Quand une entreprise grandit, les rôles de chacun deviennent de moins en moins polyvalents. Le dirigeant d’une petite structure qui avait l’habitude d’être sur le terrain va devoir apprendre à déléguer et à se positionner davantage comme un chef d’entreprise. C’est un défi managérial à part entière, car il implique de faire confiance aux nouveaux collaborateurs et de trouver sa place loin de l’opérationnel. Des problèmes de leadership peuvent émerger… Comment gérer une masse salariale plus importante sans pour autant perdre l’esprit entrepreneurial des débuts ? Il convient de former ou de recruter une équipe dirigeante expérimentée qui saura épauler le chef d’entreprise dans cette nouvelle aventure, en encadrant les initiatives et en pilotant l’opérationnel, toujours dans le respect des valeurs et de la vision de l’entreprise. Lorsque nous sommes consultés pour une (re)structuration en PME ou en ETI, notre première question aux dirigeants est toujours “mais vous, vous aimez faire quoi ?”. En effet il n’y a pas de modèle universel en organisation, pas de cases vides à remplir, juste une alchimie à trouver entre différents talents.

3 – Garder une vision à long-terme

Il est parfois judicieux de courir moins vite, notamment pour préparer l’avenir, plutôt que de développer à tout prix le chiffre d’affaires à court-terme. De la même façon, une forte croissance à un instant T ne garantit en rien la pérennité de l’entreprise. Il est donc impératif de continuer à challenger l’offre existante et à innover pour s’adapter aux évolutions du marché et aux mouvements des concurrents. Diriger est un travail d’équilibriste, pour trouver le bon chemin entre grandir trop vite (et exploser en interne), ou garder le pied sur le frein (et se faire éjecter du marché). Là encore il n’y a pas de règle universelle.

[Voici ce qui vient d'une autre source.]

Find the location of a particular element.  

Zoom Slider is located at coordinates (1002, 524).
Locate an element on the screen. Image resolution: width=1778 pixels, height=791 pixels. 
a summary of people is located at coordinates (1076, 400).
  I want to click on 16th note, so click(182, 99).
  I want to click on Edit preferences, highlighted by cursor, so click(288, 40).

Enfin, quand on sait que le développement rapide des activités d’une entreprise peut mettre son avenir en péril, on comprend l’intérêt de faire appel à des compétences externes, rompues à ce type d’exercice. Ainsi, un manager de transition missionné au bon moment peut vous aider à structurer vos moyens humains, techniques et financiers afin de faire de cette phase d’hypercroissance une véritable opportunité pour votre entreprise.